» **PROBLEM DESCRIPTION**:
Copy the records below exactly as they stand. Leave out the pictures.

» **Dataset items**:
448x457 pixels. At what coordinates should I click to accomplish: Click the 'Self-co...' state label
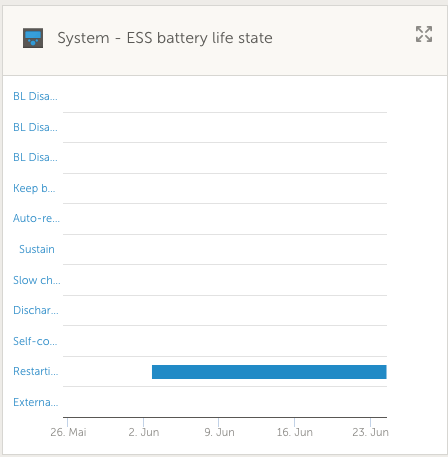35,341
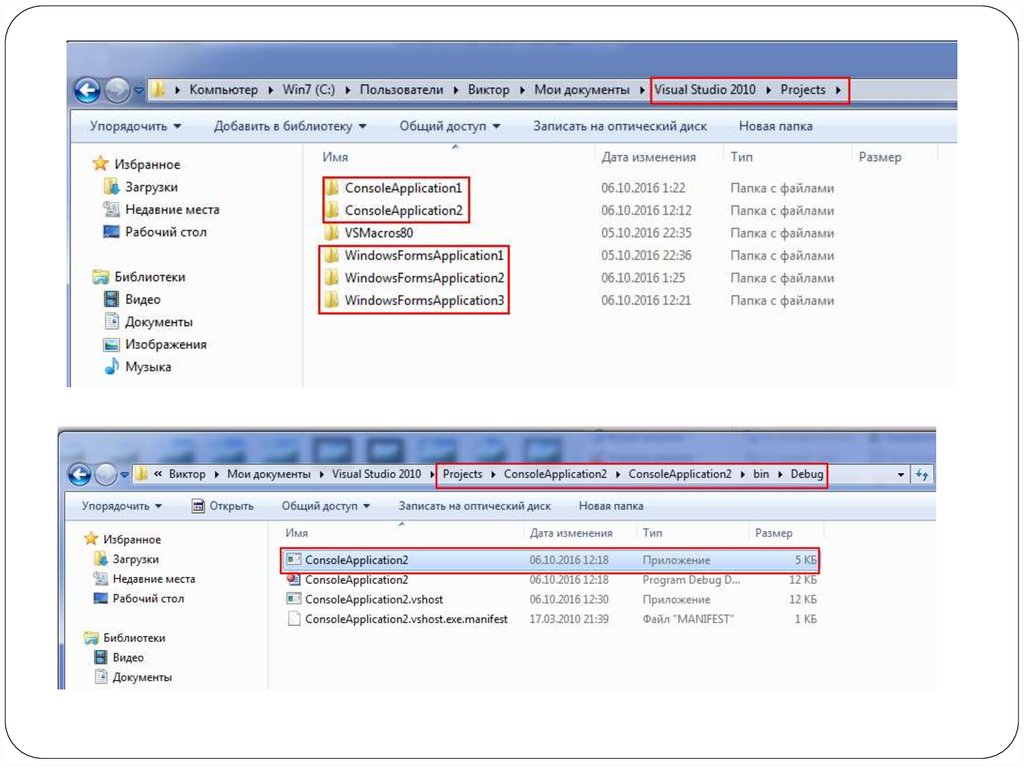Click the Компьютер breadcrumb segment
The height and width of the screenshot is (767, 1024).
click(223, 90)
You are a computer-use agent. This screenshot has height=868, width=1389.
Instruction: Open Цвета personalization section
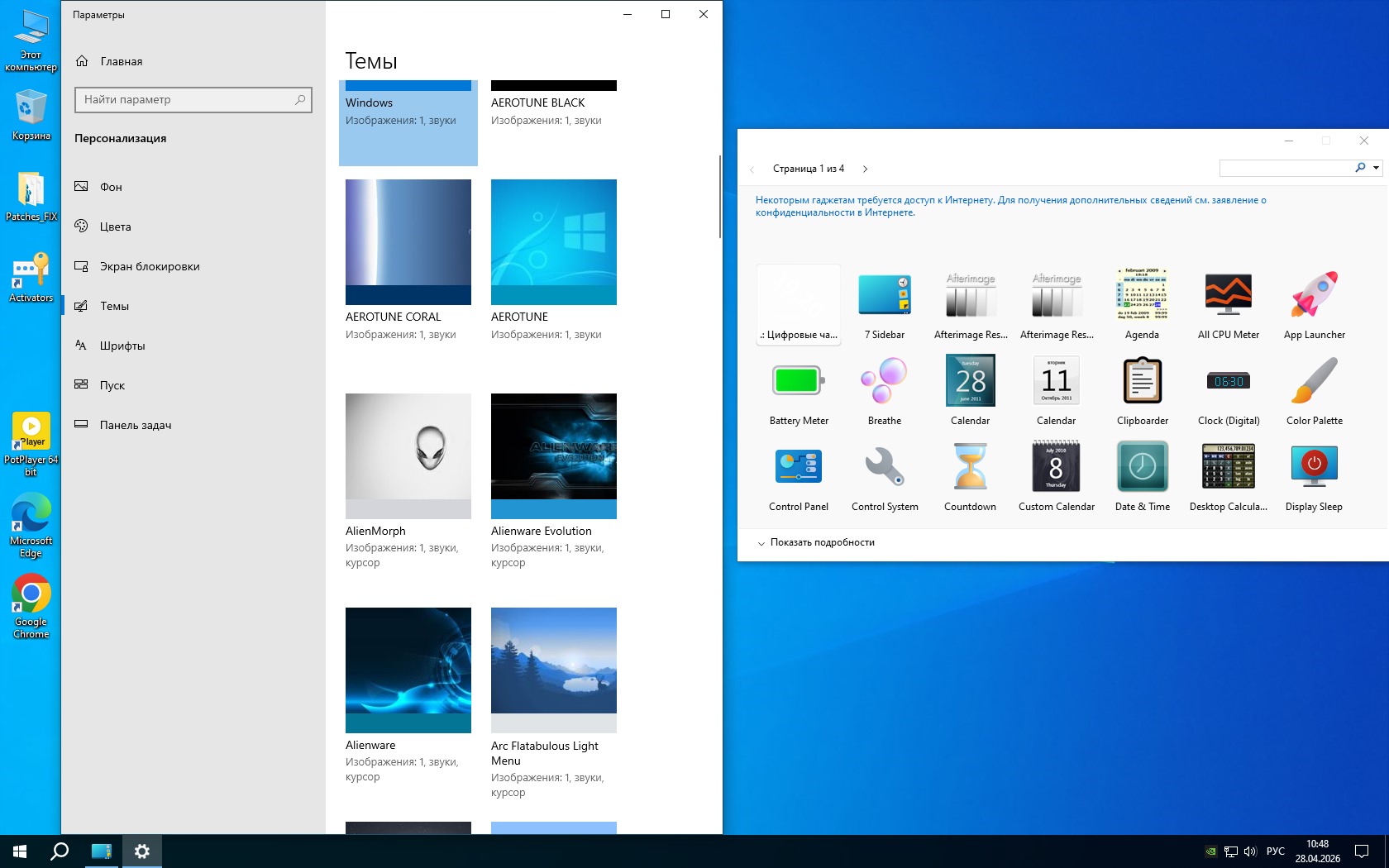(115, 227)
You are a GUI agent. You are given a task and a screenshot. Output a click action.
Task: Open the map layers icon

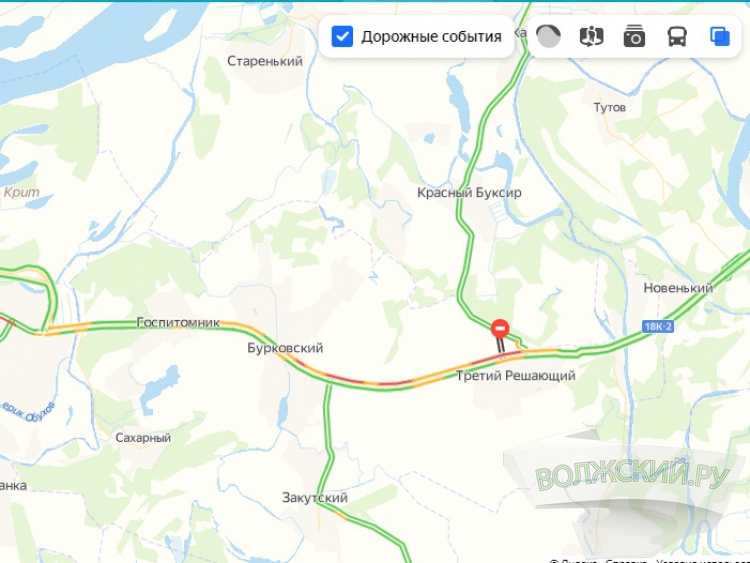point(720,36)
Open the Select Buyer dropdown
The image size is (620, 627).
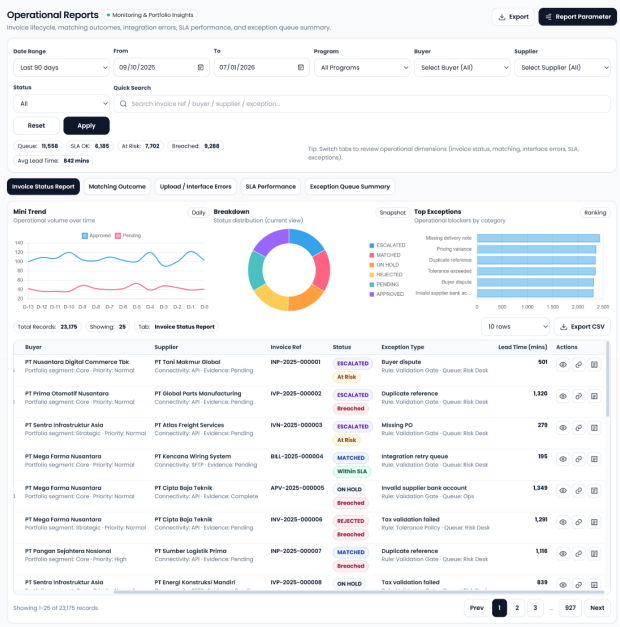(x=459, y=67)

» **EXERCISE OUTPUT**:
448x457 pixels. At what coordinates should I click to accomplish: Click the 'Self-co...' state label
35,341
Click the Компьютер breadcrumb segment
The height and width of the screenshot is (767, 1024).
click(223, 90)
You are a computer-use agent. This screenshot has height=868, width=1389.
Instruction: Open Цвета personalization section
(115, 227)
You are a GUI agent. You are given a task and a screenshot. Output a click action.
Task: Open the map layers icon

point(720,36)
Open the Select Buyer dropdown
The image size is (620, 627).
(x=459, y=67)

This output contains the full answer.